TLDR
- Grayscale’s Solana ETF (GSOL) sets a 2.5% fee and uses a cash creation model with Coinbase as custodian.
- VanEck’s VSOL ETF proposes a 1.5% fee and includes staking rewards from selected validators.
- Both ETFs are structured as grantor trusts and do not fall under the Investment Company Act.
- Eight Solana ETF filings were submitted to the SEC on June 13, 2025, with one more on June 25.
Grayscale and VanEck have amended their S-1 filings for spot Solana ETFs, disclosing sponsor fees, custodians, and fund structures. These updates indicate that both funds are preparing for a potential launch pending regulatory approval by the U.S. Securities and Exchange Commission (SEC). Other firms such as Bitwise and 21Shares have also filed or revised proposals, signaling growing demand for regulated Solana investment products.
Grayscale Updates Solana ETF With 2.5% Fee and Cash Model
Grayscale has submitted an amended S-1 for its proposed Grayscale Solana Trust ETF. The fund will trade under the ticker GSOL on the NYSE Arca. The filing confirms a 2.5% annual sponsor fee and names Coinbase Custody Trust Company as the sole custodian of SOL tokens.
The ETF will use a cash creation and redemption model, meaning shares will be exchanged for cash, not Solana tokens. Third parties will serve as liquidity providers to convert U.S. dollars into SOL when needed. The ETF will track the CoinDesk SLX Index, which reflects real-time Solana prices across major exchanges.
S-1 amendments now rolling in on spot solana ETFs…
Grayscale, VanEck, & 21Shares so far. pic.twitter.com/vKpM9eLsAv
— Nate Geraci (@NateGeraci) July 31, 2025
Grayscale confirmed the fund will not use derivatives, leverage, or engage in lending activities. The ETF will passively hold SOL and could implement staking in the future, subject to a condition called the “Staking Condition” included in the trust structure. The updated filing positions Grayscale’s fund as a straightforward exposure to Solana’s market price.

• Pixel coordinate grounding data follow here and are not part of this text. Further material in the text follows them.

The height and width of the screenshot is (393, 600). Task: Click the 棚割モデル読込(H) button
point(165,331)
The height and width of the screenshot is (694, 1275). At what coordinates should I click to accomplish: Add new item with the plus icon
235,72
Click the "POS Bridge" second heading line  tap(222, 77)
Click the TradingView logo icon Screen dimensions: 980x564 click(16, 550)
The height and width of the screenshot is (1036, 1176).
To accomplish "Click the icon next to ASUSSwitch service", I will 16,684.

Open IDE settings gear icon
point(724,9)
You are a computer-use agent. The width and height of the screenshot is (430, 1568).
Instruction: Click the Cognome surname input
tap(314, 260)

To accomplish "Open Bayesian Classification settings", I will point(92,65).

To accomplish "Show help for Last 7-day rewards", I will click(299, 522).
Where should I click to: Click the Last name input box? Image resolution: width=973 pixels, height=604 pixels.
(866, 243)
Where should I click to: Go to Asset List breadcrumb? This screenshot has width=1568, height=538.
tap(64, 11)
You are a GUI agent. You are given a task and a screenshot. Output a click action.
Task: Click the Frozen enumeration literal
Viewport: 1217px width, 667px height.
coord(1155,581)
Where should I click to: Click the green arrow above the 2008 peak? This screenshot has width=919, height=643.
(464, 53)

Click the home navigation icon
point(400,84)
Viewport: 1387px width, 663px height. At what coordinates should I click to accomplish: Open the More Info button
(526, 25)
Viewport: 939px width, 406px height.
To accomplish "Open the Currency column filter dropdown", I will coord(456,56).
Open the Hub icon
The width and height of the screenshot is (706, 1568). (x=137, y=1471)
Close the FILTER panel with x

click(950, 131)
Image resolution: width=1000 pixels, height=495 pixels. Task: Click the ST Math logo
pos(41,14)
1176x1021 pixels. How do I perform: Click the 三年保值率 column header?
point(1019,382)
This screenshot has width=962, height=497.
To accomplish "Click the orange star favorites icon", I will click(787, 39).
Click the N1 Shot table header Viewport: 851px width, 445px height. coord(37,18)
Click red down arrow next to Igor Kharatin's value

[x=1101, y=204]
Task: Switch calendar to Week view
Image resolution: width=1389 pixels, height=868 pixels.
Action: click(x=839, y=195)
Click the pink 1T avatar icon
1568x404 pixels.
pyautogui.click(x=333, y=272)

VanEck Targets Lower Fee With Staking Option
VanEck has submitted a revised filing for its spot Solana ETF, to be listed under the ticker VSOL on Cboe BZX. The fund proposes a lower sponsor fee of 1.5% and includes both Gemini Trust and Coinbase Custody as co-custodians.
Unlike Grayscale, VanEck’s ETF will support staking from the beginning. The filing outlines a strategy to delegate a portion of SOL to selected validators. The validators will be reviewed based on performance, security track records, and slashing history. Rewards generated from staking, net of validator fees, will be included in the fund’s net asset value and reinvested.
VanEck has also signaled openness to incorporating liquid staking tokens (LSTs) such as JitoSOL in the future, depending on SEC guidance. For now, all staking will use traditional validators. The ETF is structured as a grantor trust and is not registered under the Investment Company Act or the Commodity Exchange Act.
Broader Industry Push for Solana-Based ETFs
Beyond Grayscale and VanEck, firms including Bitwise, 21Shares, and Invesco Galaxy have updated or submitted new Solana ETF filings. Eight applications were filed on June 13, 2025, with another following on June 25. Many include mechanisms to support staking, offering yield in addition to price exposure.
A group of crypto industry stakeholders submitted a joint letter to the SEC to support Solana ETFs. The letter emphasized the blockchain’s infrastructure, speed, and liquidity as reasons to approve these filings. Participants included Jito Labs, Multicoin Capital, and the Solana Policy Institute.
Invesco Galaxy’s proposed ETF would also include a staking feature and use the Lukka Prime Solana Reference Rate for pricing. This benchmark updates every 15 seconds, reflecting average prices from major exchanges. If approved, these funds would be among the first U.S.-listed ETFs to offer both spot exposure and staking yield from Solana.